Bali’ye Zorlu Bir Veda

Şu an Bangkok’ta bir otobüs terminalinde oturmuş gece otobüsünün kalkmasını beklerken dün yaşadıklarımı düşünüyordum. Evet dün Bali’den ayrıldım. Ah Bali… Bir sürü güzel anı ve arkadaş biriktirdiğim bir aylık Bali macerasını arkada bırakarak yeni anılar için yola koyuldum. Dün geceyi Bangkok’da geçirdikten sonra bugün yaklaşık 12 saat sürecek olacak gece otobüsü ile Koh Phangan’a gitmeyi hedefliyorum.

Dün oldukça zorlu bir gün geçirdim. Bali’nin sarıp sarmalayan sıcacık enerjisinden sonra yaşadığım zorluklar beni biraz salladı. Bali havalimanında yolun ortasında durup çığlık attığımı söyleyeyim size. Evet bildiğiniz çığlık. İç hatlar – dış hatlar arası koştururken iç hatlar terminalinin bahçesinde koşturmaktan yorulan bedenim durdu ve gökyüzüne bakarak isyankar bir çığlık attı. Sonra da garip bakışlar arasında hiç birşey olmamış gibi sakince yoluna devam etti.

Bloğu takip edenler bilir bir hayli zorlu başlamıştı bu seyahatim. Yanardağ patlaması, uçamayan uçaklar, vize sorunları vs. Bali’ye varana kadar bir çok testten geçtim. Bazı noktalarda durup ‘hadi ama ak artık’ diye mırıldandığım zamanlar oldu. Uzun bir yolculuğun ardından Bali’ye ayak basar basmaz tüm şefkati ile sarıp sarmaladı beni. Bütün zorlukları unutturdu.
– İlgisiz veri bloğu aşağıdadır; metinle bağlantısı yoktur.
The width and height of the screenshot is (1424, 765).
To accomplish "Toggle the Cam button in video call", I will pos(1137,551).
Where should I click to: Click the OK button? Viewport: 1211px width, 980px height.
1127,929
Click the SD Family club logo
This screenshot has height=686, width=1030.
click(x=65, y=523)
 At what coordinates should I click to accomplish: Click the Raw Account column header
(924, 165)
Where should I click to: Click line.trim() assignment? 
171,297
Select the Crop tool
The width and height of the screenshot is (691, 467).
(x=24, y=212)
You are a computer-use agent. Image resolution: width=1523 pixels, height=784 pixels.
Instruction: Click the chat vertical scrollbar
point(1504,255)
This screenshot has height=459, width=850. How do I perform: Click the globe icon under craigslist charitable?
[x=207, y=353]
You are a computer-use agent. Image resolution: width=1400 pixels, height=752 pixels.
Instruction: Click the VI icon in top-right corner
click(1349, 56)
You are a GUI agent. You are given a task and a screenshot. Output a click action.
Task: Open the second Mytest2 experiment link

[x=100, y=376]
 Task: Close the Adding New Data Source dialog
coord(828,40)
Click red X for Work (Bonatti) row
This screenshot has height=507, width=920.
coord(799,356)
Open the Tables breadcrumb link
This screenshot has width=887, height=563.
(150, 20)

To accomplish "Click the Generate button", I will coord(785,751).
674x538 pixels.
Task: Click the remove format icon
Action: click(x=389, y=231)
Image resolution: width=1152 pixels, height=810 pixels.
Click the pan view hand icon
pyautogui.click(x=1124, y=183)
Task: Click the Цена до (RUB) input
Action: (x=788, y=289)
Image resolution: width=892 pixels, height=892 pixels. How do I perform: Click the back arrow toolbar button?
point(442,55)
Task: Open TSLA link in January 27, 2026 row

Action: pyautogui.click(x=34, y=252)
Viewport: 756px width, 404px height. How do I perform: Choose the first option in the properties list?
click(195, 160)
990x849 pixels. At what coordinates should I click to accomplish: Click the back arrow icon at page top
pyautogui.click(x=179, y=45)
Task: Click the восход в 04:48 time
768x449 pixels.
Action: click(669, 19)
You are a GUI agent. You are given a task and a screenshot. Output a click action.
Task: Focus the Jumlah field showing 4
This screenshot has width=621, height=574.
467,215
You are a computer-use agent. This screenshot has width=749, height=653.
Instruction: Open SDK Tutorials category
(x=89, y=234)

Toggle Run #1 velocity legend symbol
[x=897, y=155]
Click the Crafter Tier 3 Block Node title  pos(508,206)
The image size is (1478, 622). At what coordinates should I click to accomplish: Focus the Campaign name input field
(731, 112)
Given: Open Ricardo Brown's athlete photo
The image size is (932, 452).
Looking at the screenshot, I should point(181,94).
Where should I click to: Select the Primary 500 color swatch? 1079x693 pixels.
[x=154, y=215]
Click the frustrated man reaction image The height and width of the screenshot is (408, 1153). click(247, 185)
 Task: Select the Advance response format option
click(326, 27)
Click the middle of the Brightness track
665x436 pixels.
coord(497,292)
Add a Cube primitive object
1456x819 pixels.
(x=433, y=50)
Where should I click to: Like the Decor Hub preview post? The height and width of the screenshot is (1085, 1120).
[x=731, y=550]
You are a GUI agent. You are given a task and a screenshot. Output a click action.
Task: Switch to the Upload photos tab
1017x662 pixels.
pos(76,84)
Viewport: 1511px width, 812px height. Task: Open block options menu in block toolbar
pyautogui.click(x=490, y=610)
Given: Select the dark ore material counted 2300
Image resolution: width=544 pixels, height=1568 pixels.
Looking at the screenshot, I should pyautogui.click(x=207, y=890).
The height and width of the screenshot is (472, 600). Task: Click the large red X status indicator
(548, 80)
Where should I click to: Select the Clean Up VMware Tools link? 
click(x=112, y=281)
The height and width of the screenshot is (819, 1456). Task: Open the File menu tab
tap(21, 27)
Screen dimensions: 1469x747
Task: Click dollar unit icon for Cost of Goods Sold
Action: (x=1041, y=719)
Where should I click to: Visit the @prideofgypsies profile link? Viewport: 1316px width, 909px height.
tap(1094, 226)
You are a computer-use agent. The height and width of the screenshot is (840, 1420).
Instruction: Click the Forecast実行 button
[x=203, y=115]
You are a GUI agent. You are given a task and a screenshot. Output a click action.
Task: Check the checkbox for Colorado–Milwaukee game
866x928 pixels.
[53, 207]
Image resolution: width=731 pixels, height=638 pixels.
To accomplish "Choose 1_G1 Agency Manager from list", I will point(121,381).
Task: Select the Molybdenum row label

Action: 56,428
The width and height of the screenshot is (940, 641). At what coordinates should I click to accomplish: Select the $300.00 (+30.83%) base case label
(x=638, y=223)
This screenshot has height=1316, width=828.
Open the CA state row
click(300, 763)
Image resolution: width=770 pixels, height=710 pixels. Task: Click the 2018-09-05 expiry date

Çok güzel anılarım oldu. Hiç unutamayacağım hayatlarına dokunduğum insanlar, her gün başka bir özelliğini farkettiğim ben, doğa ile kucak kucağa meditasyonlar… Bu güzel bir aydan sonra evet artık yeni bir enerji için hazırım derken seyahatin başında yaşadığım zorlukların devede kulak kaldığı bir gün geçirdim. Bankadan çekemediğim para, değiştiremediğim uçak bileti, gelemeyen taksi, bir gün aştığımı söyledikleri vize… Uzun uzun hepsinin yazmak istemiyorum ama bir talihsizlikler silsilesi beni salladı. Ve evet, sonra havalimanının bahçesinde durup çığlık atınca (sesim duyulmak istemiş demekki) rahatladım. Adımlarımı normalleştirip akışa bıraktım kendimi. Demek ki Bali’de kalmam gerekiyor burada huzurum yerindeydi derken ilk İstanbul çıkışım aklıma geldi. Korkular… Yine korkmuştum. Yaşadıklarım beni konfor alanımda tutmaya çalışıyordu. Yeni bir adım atmak, bilmediğim bir yöne doğru ilerlemek ürkütmüştü beni. Bütün bunları belki daha uygun bir zamanda daha uzun yazarım.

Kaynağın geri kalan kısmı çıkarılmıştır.